PAGE TEXT
-------------------------

• The Four Hundred
  • Subscribe
  • Media Kit
  • Contributors
  • About Us
  • Contact
Menu
  • The Four Hundred
  • Subscribe
  • Media Kit
  • Contributors
  • About Us
  • Contact
  • The NUMA NUMA [Song] Tax

    October 1, 2018 Timothy Prickett Morgan

    When you have a wafer of chips, at least in theory all of the transistors cost the same on the wafer. But sometimes, when transistors perform certain functions, they are worth more. And in some cases, such as the electronics that enable the coupling of multiple cores on a die across a shared L3 cache or that allow the ganging up of processors across multiple sockets that allows for larger and shared main memory for applications to run in, those circuits are worth a lot more.

    This lashing together of compute components across shared memories – Non-Uniform Cache Access, or NUCA for the on-chip coupling and Non-Uniform Memory Access, or NUMA, for the multi-socket coupling – make up a significant portion of the die area and transistor budget, and therefore should represent a significant portion of the overall cost and then the price of a given processor. NUMA predates NUCA, and in a sense, NUCA is just an on-chip version of NUMA. A modern processor is basically a version of a NUMA server, like a 12-socket processor from the RS/6000 S70 system and the AS/400 740-2070 and AS/400 S40-2208 systems from the late 1990s based on the “Northstar” PowerPC chip – remember those? – implemented on a single socket. The big difference is that those machines had 100X less memory and 15X lower clock speeds.

    We get a lot more for our Power Systems money these days, to be sure. But relative to the market at large, Power Systems running IBM i and AIX are still paying a premium compared to Windows Server and Linux systems with equivalent performance and functionality.

-------------------------

PROMPT 1
Count the lines of the entries that contain the word "Given", and reply with only the number.
The page text has no connection to the entries.

Records:
-------------------------

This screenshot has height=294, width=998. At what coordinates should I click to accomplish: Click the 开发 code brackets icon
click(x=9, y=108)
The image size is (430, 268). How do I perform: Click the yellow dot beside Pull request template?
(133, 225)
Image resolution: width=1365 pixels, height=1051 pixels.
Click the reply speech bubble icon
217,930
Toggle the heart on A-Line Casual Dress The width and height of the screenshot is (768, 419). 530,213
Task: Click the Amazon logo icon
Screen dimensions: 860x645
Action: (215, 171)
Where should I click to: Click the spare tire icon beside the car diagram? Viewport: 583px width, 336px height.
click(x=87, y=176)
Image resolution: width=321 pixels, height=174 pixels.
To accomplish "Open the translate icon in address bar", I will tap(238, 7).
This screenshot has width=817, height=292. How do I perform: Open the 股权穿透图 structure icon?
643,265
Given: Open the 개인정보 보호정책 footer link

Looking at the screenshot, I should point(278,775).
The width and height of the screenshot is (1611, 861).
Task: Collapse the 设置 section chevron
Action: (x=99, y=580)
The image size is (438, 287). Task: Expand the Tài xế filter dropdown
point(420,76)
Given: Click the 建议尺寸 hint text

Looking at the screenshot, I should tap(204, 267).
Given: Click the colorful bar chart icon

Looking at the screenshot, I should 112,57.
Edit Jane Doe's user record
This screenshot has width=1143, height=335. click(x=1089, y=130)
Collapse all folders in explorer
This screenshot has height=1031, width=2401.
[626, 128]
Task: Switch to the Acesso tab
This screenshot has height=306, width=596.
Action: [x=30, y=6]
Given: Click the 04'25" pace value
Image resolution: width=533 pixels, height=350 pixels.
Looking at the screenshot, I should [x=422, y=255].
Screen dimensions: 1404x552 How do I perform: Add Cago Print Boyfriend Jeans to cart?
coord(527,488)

-------------------------

PROMPT 2
According to the page text, what does NUCA stand for?

TASK RESULT 1
4

TASK RESULT 2
Non-Uniform Cache Access